WRITTEN INSTRUCTION >>
Retype the rows below word for word, leaving out the pictures.

╭──

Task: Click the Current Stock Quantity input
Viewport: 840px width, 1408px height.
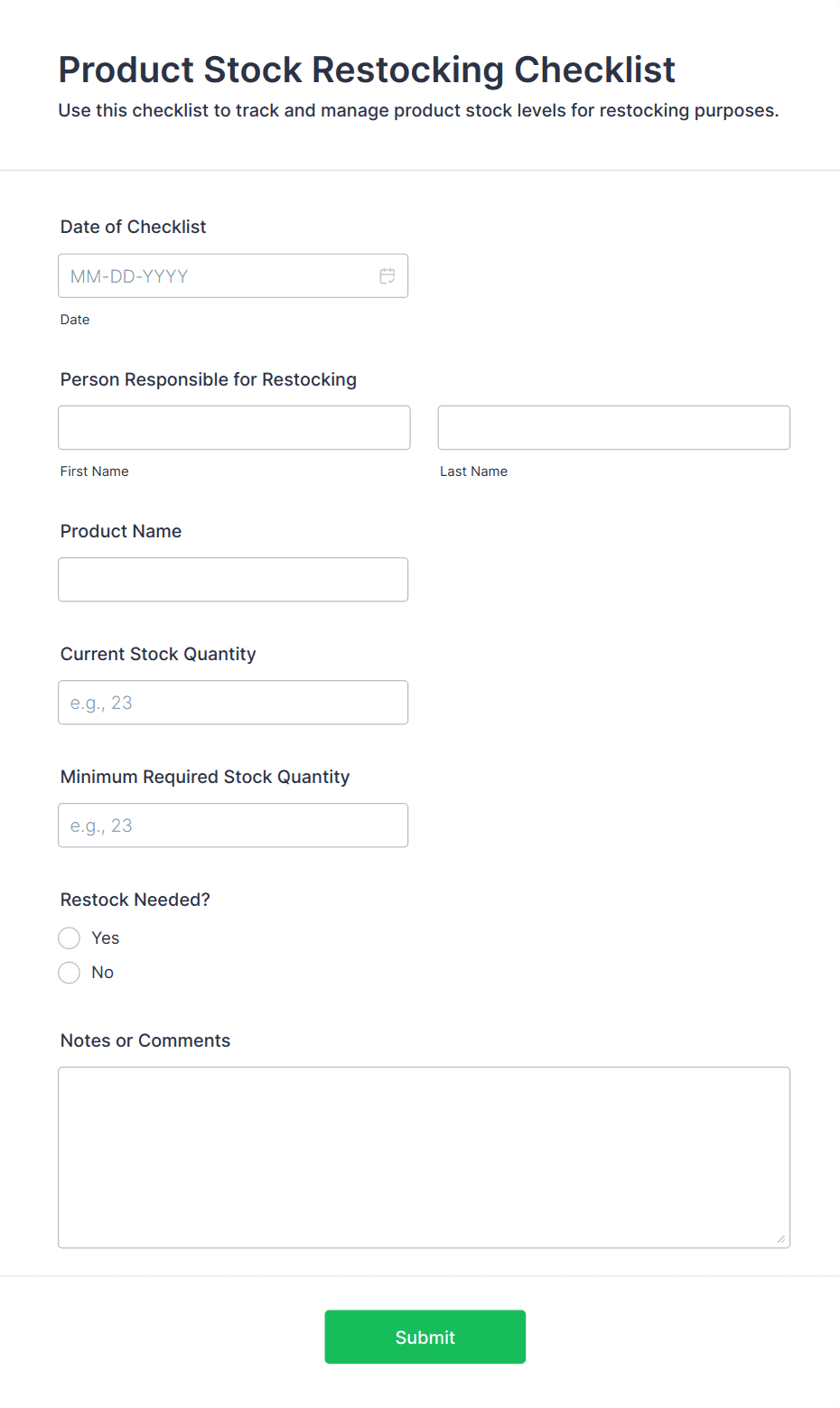Action: 233,703
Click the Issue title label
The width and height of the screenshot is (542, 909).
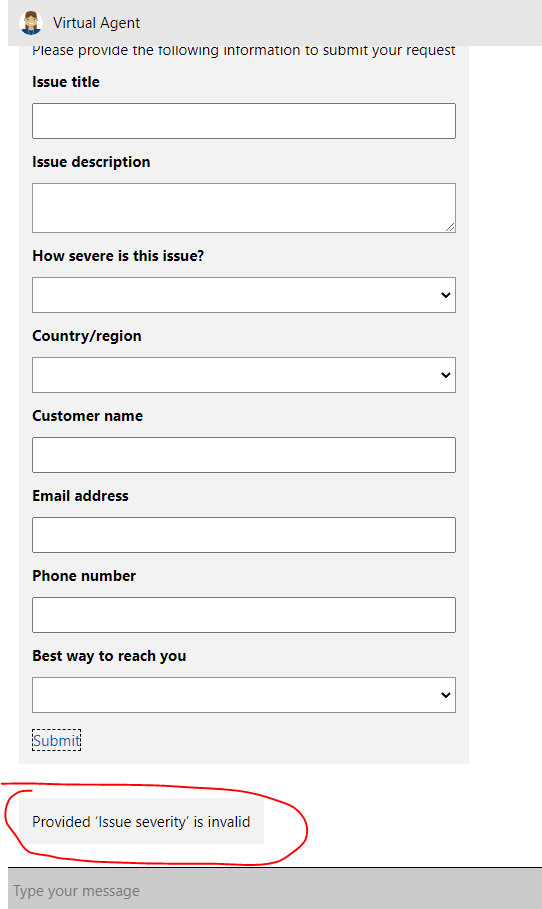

╰──

SOLUTION TO THE PROBLEM >>
Task: Click the Current Stock Quantity input
Viewport: 840px width, 1408px height.
Action: 233,703
Click the Issue title label
The width and height of the screenshot is (542, 909).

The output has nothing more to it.